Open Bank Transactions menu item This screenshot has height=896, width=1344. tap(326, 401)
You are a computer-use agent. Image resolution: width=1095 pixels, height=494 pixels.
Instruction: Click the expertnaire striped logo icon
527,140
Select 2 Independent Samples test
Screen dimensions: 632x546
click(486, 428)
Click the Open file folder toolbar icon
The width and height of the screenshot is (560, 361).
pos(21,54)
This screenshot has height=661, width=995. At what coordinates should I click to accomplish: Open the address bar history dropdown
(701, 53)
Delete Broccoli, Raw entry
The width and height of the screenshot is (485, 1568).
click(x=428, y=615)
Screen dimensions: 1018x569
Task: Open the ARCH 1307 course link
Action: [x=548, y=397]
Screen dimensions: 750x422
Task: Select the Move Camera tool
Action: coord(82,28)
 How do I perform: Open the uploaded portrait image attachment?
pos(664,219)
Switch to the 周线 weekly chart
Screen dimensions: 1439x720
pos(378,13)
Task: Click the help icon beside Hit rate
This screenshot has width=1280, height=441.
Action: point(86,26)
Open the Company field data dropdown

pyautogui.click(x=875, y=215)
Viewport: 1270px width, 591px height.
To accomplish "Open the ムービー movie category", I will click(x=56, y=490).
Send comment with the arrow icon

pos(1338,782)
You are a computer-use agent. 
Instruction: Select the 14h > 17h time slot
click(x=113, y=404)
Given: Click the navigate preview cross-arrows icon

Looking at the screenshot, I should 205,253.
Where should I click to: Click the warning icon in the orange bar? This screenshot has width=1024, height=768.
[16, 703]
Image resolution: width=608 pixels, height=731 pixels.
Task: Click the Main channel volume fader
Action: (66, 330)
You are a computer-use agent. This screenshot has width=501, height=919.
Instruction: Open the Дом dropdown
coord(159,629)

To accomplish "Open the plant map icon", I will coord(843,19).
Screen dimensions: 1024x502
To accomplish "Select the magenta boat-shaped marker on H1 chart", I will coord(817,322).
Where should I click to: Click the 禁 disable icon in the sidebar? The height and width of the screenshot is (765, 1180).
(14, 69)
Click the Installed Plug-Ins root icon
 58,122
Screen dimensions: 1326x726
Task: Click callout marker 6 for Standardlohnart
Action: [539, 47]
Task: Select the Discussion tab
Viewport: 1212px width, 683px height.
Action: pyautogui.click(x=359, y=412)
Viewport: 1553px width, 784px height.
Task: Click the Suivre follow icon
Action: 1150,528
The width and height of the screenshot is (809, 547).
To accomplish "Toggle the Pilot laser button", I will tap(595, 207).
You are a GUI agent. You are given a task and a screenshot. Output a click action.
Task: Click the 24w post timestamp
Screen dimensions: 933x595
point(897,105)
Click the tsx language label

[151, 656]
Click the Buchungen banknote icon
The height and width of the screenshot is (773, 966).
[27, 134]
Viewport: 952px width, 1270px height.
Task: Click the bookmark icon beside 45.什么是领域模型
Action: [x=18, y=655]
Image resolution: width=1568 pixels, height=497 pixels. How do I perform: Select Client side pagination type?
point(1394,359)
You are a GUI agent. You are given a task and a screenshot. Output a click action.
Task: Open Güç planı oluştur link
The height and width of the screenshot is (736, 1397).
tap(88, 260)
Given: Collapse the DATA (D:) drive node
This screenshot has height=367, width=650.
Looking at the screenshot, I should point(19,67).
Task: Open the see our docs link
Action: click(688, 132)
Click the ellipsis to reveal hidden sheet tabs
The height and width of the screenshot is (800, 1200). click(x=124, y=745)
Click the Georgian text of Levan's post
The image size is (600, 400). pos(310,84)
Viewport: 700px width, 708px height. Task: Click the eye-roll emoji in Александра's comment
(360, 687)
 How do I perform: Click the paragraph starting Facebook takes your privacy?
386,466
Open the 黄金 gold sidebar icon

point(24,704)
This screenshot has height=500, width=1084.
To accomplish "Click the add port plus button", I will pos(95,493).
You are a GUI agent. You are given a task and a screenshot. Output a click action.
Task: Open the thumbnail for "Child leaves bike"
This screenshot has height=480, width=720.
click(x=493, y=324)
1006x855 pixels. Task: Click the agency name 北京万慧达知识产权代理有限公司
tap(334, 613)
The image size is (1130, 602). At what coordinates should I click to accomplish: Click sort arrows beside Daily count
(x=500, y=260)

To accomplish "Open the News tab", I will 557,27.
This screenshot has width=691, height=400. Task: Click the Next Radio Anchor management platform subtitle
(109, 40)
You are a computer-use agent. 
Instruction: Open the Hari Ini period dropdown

- _ABOUT THIS EXERCISE_: Your answer should be the full set of records, printed exactly.

- _RESPONSE TO THE EXERCISE_:
Open Bank Transactions menu item This screenshot has height=896, width=1344. tap(326, 401)
You are a computer-use agent. Image resolution: width=1095 pixels, height=494 pixels.
Instruction: Click the expertnaire striped logo icon
527,140
Select 2 Independent Samples test
Screen dimensions: 632x546
click(486, 428)
Click the Open file folder toolbar icon
The width and height of the screenshot is (560, 361).
pos(21,54)
This screenshot has height=661, width=995. At what coordinates should I click to accomplish: Open the address bar history dropdown
(701, 53)
Delete Broccoli, Raw entry
The width and height of the screenshot is (485, 1568).
click(x=428, y=615)
Screen dimensions: 1018x569
Task: Open the ARCH 1307 course link
Action: [x=548, y=397]
Screen dimensions: 750x422
Task: Select the Move Camera tool
Action: coord(82,28)
 How do I perform: Open the uploaded portrait image attachment?
pos(664,219)
Switch to the 周线 weekly chart
Screen dimensions: 1439x720
pos(378,13)
Task: Click the help icon beside Hit rate
This screenshot has width=1280, height=441.
Action: point(86,26)
Open the Company field data dropdown

pyautogui.click(x=875, y=215)
Viewport: 1270px width, 591px height.
To accomplish "Open the ムービー movie category", I will click(x=56, y=490).
Send comment with the arrow icon

pos(1338,782)
You are a computer-use agent. 
Instruction: Select the 14h > 17h time slot
click(x=113, y=404)
Given: Click the navigate preview cross-arrows icon

Looking at the screenshot, I should 205,253.
Where should I click to: Click the warning icon in the orange bar? This screenshot has width=1024, height=768.
[16, 703]
Image resolution: width=608 pixels, height=731 pixels.
Task: Click the Main channel volume fader
Action: (66, 330)
You are a computer-use agent. This screenshot has width=501, height=919.
Instruction: Open the Дом dropdown
coord(159,629)

To accomplish "Open the plant map icon", I will coord(843,19).
Screen dimensions: 1024x502
To accomplish "Select the magenta boat-shaped marker on H1 chart", I will coord(817,322).
Where should I click to: Click the 禁 disable icon in the sidebar? The height and width of the screenshot is (765, 1180).
(14, 69)
Click the Installed Plug-Ins root icon
 58,122
Screen dimensions: 1326x726
Task: Click callout marker 6 for Standardlohnart
Action: [539, 47]
Task: Select the Discussion tab
Viewport: 1212px width, 683px height.
Action: pyautogui.click(x=359, y=412)
Viewport: 1553px width, 784px height.
Task: Click the Suivre follow icon
Action: 1150,528
The width and height of the screenshot is (809, 547).
To accomplish "Toggle the Pilot laser button", I will tap(595, 207).
You are a GUI agent. You are given a task and a screenshot. Output a click action.
Task: Click the 24w post timestamp
Screen dimensions: 933x595
point(897,105)
Click the tsx language label

[151, 656]
Click the Buchungen banknote icon
The height and width of the screenshot is (773, 966).
[27, 134]
Viewport: 952px width, 1270px height.
Task: Click the bookmark icon beside 45.什么是领域模型
Action: [x=18, y=655]
Image resolution: width=1568 pixels, height=497 pixels. How do I perform: Select Client side pagination type?
point(1394,359)
You are a GUI agent. You are given a task and a screenshot. Output a click action.
Task: Open Güç planı oluştur link
The height and width of the screenshot is (736, 1397).
tap(88, 260)
Given: Collapse the DATA (D:) drive node
This screenshot has height=367, width=650.
Looking at the screenshot, I should point(19,67).
Task: Open the see our docs link
Action: click(688, 132)
Click the ellipsis to reveal hidden sheet tabs
The height and width of the screenshot is (800, 1200). click(x=124, y=745)
Click the Georgian text of Levan's post
The image size is (600, 400). pos(310,84)
Viewport: 700px width, 708px height. Task: Click the eye-roll emoji in Александра's comment
(360, 687)
 How do I perform: Click the paragraph starting Facebook takes your privacy?
386,466
Open the 黄金 gold sidebar icon

point(24,704)
This screenshot has height=500, width=1084.
To accomplish "Click the add port plus button", I will pos(95,493).
You are a GUI agent. You are given a task and a screenshot. Output a click action.
Task: Open the thumbnail for "Child leaves bike"
This screenshot has height=480, width=720.
click(x=493, y=324)
1006x855 pixels. Task: Click the agency name 北京万慧达知识产权代理有限公司
tap(334, 613)
The image size is (1130, 602). At what coordinates should I click to accomplish: Click sort arrows beside Daily count
(x=500, y=260)

To accomplish "Open the News tab", I will 557,27.
This screenshot has width=691, height=400. Task: Click the Next Radio Anchor management platform subtitle
(109, 40)
You are a computer-use agent. 
Instruction: Open the Hari Ini period dropdown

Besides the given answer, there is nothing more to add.